## Problem details
Every record is to be printed exactly as written; pictures are to be omitted.
####################
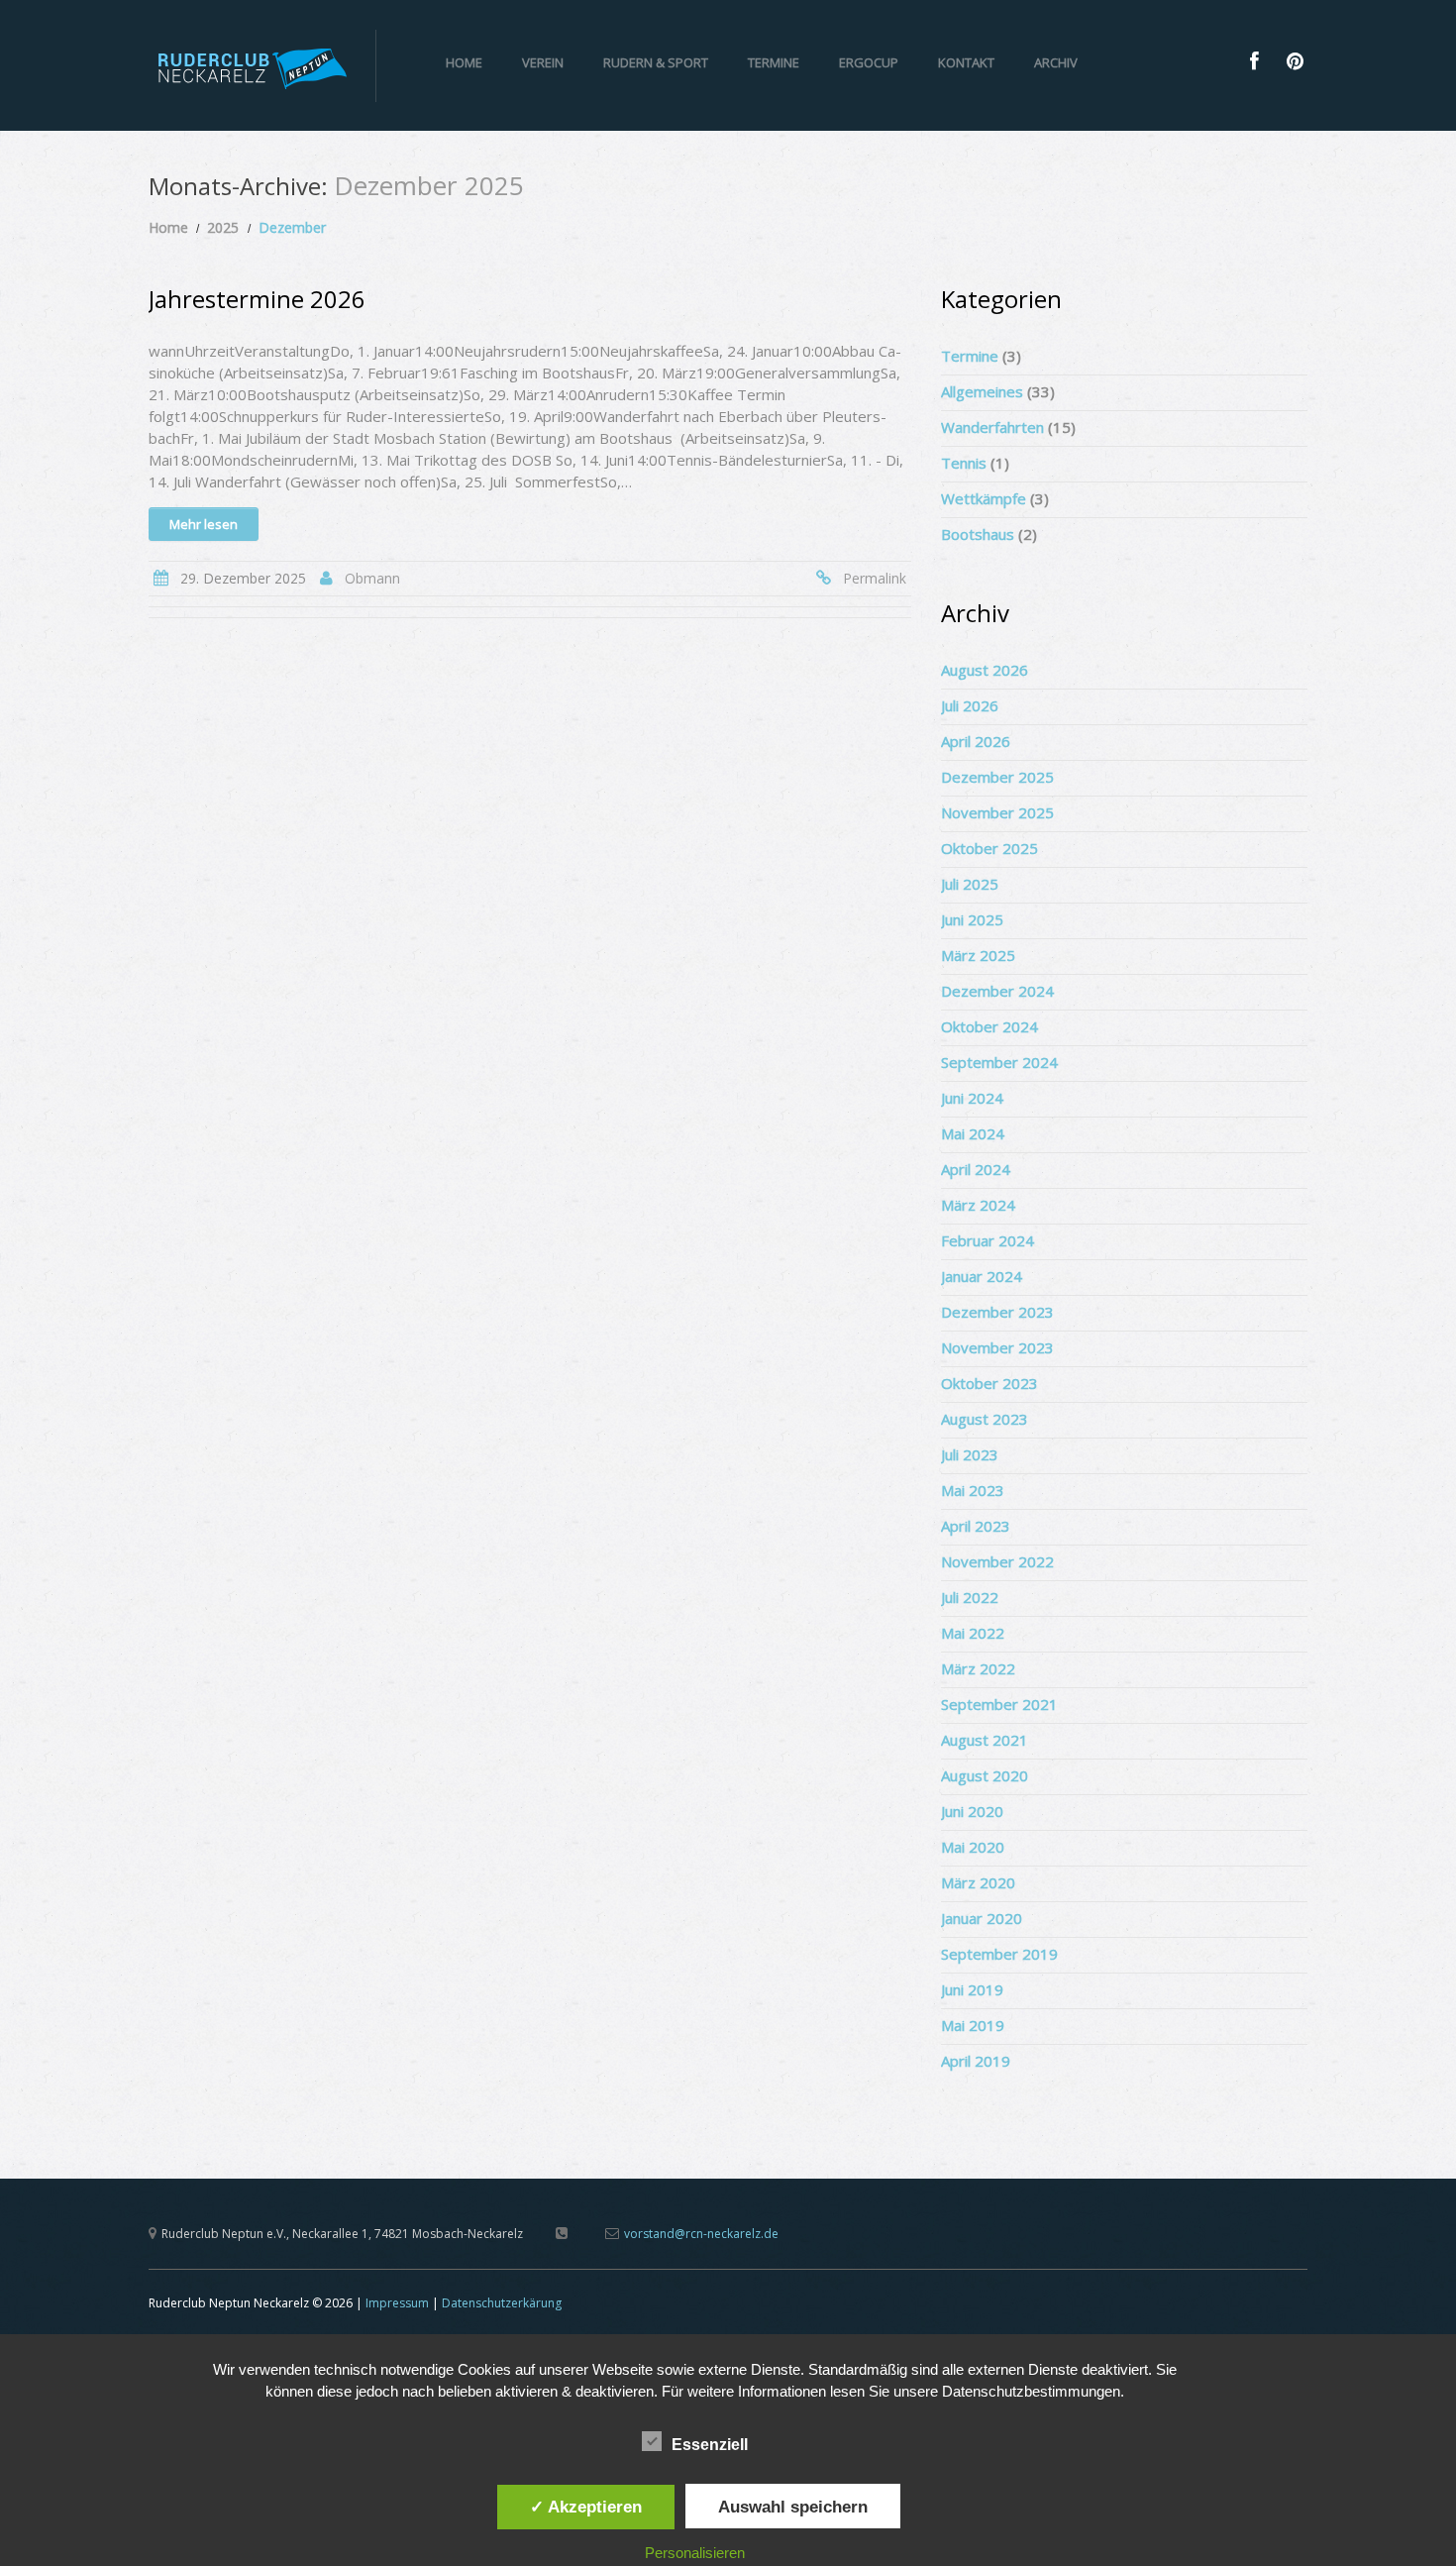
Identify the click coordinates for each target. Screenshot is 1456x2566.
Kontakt (966, 62)
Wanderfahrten (992, 427)
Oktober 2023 (989, 1383)
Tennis (964, 463)
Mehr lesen (203, 524)
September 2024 (999, 1062)
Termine (773, 62)
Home (464, 62)
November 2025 (997, 812)
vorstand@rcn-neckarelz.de (701, 2233)
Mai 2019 (972, 2025)
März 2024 (978, 1205)
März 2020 (978, 1882)
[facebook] (1254, 61)
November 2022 (997, 1561)
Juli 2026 (969, 705)
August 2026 (984, 670)
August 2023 (984, 1419)
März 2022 (978, 1668)
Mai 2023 (972, 1490)
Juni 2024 (972, 1098)
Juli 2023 (969, 1454)
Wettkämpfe (983, 498)
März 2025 (978, 955)
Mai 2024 (972, 1133)
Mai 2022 (972, 1633)
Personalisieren (695, 2552)
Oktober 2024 (989, 1026)
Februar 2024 (987, 1240)
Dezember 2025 (997, 777)
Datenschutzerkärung (502, 2303)
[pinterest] (1295, 61)
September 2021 (999, 1704)
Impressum (397, 2303)
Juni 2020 (972, 1811)
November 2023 (997, 1347)
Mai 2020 (972, 1847)
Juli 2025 (969, 884)
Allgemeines (982, 391)
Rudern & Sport (655, 62)
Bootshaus (977, 534)
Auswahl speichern (793, 2506)
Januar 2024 (981, 1276)
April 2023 (975, 1526)
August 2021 (984, 1740)
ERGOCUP (868, 62)
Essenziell (710, 2444)
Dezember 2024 (997, 991)
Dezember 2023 (997, 1312)
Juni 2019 (972, 1989)
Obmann (372, 578)
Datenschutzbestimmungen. (1033, 2391)
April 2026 (975, 741)
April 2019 (975, 2061)
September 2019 (999, 1954)
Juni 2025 (972, 919)
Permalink (874, 578)
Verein (543, 62)
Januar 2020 (981, 1918)
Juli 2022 (969, 1597)
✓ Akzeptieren (586, 2506)
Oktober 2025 (989, 848)
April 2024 (975, 1169)
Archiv (1056, 62)
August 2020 (984, 1775)
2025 (223, 227)
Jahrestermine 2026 (257, 298)
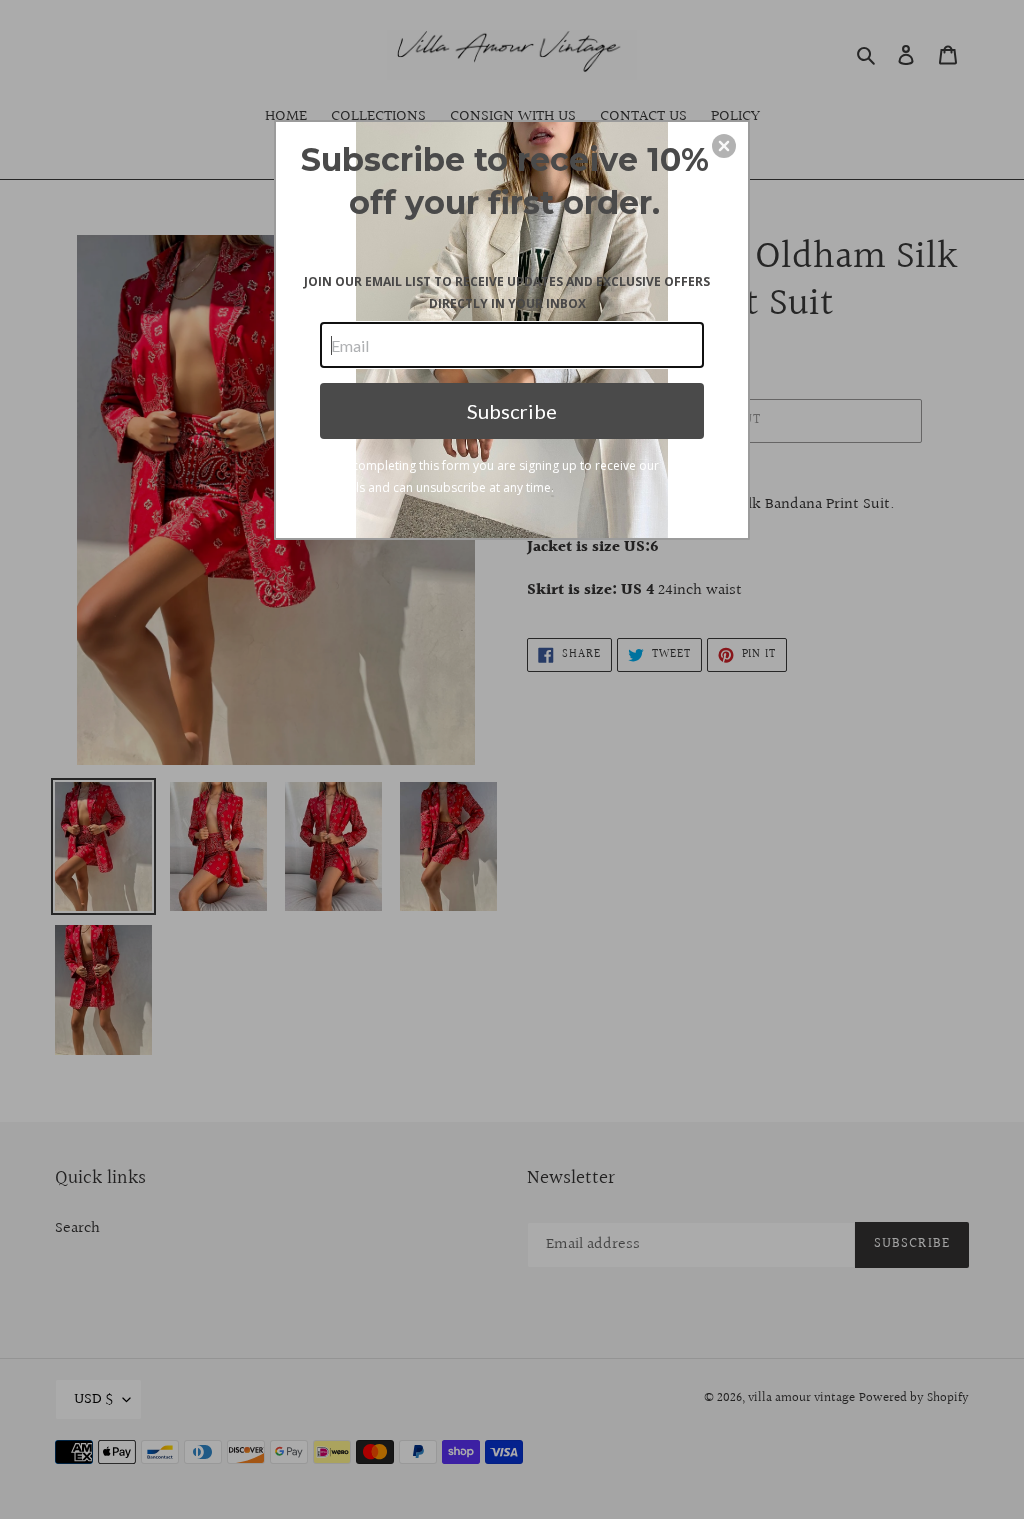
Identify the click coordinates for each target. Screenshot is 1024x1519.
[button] (724, 146)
####################
## Reply to the exercise
Identify the click coordinates for each target. Screenshot is 1456x2566.
Kontakt (966, 62)
Wanderfahrten (992, 427)
Oktober 2023 (989, 1383)
Tennis (964, 463)
Mehr lesen (203, 524)
September 2024 (999, 1062)
Termine (773, 62)
Home (464, 62)
November 2025 (997, 812)
vorstand@rcn-neckarelz.de (701, 2233)
Mai 2019 (972, 2025)
März 2024 (978, 1205)
März 2020 (978, 1882)
[facebook] (1254, 61)
November 2022 (997, 1561)
Juli 2026 (969, 705)
August 2026 (984, 670)
August 2023 (984, 1419)
März 2022 (978, 1668)
Mai 2023 (972, 1490)
Juni 2024 (972, 1098)
Juli 2023 (969, 1454)
Wettkämpfe (983, 498)
März 2025 (978, 955)
Mai 2024 (972, 1133)
Mai 2022 (972, 1633)
Personalisieren (695, 2552)
Oktober 2024 (989, 1026)
Februar 2024 (987, 1240)
Dezember 2025 (997, 777)
Datenschutzerkärung (502, 2303)
[pinterest] (1295, 61)
September 2021 (999, 1704)
Impressum (397, 2303)
Juni 2020 (972, 1811)
November 2023 (997, 1347)
Mai 2020 (972, 1847)
Juli 2025 (969, 884)
Allgemeines (982, 391)
Rudern & Sport (655, 62)
Bootshaus (977, 534)
Auswahl speichern (793, 2506)
Januar 2024 (981, 1276)
April 2023 (975, 1526)
August 2021 (984, 1740)
ERGOCUP (868, 62)
Essenziell (710, 2444)
Dezember 2024 (997, 991)
Dezember 2023 (997, 1312)
Juni 2019 (972, 1989)
Obmann (372, 578)
Datenschutzbestimmungen. (1033, 2391)
April 2026 (975, 741)
April 2019 (975, 2061)
September 2019 (999, 1954)
Juni 2025 (972, 919)
Permalink (874, 578)
Verein (543, 62)
Januar 2020 (981, 1918)
Juli 2022 (969, 1597)
✓ Akzeptieren (586, 2506)
Oktober 2025 (989, 848)
April 2024 (975, 1169)
Archiv (1056, 62)
August 2020 (984, 1775)
2025 (223, 227)
Jahrestermine 2026 (257, 298)
Identify the click coordinates for each target. Screenshot is 1024x1519.
[button] (724, 146)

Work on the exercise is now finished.